Dataset entries
*** Begin section ***

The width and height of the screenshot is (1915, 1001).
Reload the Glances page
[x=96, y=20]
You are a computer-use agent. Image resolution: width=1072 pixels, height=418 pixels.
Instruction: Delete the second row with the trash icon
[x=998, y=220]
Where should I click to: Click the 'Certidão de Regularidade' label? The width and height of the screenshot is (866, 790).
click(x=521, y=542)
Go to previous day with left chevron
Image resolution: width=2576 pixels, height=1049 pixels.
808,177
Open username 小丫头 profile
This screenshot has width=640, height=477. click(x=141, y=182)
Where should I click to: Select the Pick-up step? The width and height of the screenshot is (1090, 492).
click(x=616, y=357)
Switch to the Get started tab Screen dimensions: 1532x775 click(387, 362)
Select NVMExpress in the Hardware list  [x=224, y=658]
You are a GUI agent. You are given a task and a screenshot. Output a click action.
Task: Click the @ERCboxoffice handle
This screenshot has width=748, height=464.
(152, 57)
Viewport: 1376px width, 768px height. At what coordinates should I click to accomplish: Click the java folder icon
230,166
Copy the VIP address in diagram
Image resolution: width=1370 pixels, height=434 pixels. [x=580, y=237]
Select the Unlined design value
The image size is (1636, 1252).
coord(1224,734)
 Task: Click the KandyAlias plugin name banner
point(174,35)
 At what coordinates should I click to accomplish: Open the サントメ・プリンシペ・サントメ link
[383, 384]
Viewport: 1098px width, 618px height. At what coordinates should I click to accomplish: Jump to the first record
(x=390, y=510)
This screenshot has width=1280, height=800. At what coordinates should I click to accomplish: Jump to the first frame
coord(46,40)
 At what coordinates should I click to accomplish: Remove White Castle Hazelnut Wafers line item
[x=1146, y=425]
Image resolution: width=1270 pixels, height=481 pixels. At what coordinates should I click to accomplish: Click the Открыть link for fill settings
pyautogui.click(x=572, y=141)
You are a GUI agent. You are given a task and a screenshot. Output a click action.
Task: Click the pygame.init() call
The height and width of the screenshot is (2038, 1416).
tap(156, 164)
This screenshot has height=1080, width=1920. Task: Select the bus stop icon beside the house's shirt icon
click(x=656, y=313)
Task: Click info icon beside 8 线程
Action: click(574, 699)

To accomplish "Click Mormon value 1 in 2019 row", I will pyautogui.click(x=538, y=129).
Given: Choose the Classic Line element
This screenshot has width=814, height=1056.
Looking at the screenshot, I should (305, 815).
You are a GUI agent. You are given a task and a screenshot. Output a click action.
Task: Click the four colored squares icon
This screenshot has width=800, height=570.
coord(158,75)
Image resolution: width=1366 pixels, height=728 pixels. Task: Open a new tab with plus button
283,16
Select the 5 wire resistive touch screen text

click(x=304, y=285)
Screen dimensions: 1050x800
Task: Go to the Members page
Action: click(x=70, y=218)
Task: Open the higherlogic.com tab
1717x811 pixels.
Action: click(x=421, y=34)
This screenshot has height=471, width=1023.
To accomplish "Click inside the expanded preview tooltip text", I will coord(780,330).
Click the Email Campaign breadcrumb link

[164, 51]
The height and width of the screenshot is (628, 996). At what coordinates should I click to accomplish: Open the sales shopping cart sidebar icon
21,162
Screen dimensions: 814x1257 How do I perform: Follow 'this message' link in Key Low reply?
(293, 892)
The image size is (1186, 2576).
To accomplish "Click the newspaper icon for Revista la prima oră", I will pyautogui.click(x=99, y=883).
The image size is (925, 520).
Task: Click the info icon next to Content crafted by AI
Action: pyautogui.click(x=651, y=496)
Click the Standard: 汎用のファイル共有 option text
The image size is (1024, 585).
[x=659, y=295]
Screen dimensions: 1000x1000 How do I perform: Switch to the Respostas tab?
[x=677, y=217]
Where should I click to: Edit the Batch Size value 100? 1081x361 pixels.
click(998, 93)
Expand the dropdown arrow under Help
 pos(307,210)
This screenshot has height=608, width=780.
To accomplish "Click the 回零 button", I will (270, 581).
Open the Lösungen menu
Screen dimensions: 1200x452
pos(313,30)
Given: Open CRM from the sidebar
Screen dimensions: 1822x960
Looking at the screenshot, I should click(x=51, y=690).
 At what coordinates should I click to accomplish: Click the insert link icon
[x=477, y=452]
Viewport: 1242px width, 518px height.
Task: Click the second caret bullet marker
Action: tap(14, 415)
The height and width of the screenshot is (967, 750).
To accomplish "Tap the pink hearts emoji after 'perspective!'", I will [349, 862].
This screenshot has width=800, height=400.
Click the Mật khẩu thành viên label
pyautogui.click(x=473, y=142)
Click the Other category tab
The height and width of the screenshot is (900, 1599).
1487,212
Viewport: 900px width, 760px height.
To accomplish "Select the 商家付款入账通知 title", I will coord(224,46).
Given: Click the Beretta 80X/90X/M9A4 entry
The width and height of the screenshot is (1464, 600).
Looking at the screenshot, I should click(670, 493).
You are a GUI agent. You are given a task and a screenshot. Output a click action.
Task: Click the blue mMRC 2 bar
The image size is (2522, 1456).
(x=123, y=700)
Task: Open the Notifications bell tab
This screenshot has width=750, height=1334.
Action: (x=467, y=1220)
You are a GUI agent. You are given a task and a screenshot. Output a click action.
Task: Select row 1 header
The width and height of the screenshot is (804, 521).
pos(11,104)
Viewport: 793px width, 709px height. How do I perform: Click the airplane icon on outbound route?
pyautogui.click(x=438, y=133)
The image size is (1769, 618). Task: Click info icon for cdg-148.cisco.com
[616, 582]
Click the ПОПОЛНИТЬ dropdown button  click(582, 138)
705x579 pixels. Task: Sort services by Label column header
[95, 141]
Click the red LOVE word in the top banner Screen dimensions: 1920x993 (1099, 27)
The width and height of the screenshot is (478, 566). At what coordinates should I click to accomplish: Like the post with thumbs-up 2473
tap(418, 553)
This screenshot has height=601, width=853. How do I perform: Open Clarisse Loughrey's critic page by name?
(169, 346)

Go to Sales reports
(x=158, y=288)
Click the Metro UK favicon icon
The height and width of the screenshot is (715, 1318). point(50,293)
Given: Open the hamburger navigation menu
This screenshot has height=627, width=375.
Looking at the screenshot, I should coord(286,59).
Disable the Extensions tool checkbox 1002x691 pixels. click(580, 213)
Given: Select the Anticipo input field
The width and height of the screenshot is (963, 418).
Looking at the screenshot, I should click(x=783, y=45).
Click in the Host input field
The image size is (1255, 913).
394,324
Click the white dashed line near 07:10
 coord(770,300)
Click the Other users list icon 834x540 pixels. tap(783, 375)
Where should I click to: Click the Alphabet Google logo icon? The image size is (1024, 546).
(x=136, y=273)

*** End section ***

Task goal
Filter the entries above down to the lines that contain "list".

Answer for the task
Select NVMExpress in the Hardware list  [x=224, y=658]
Click the Other users list icon 834x540 pixels. tap(783, 375)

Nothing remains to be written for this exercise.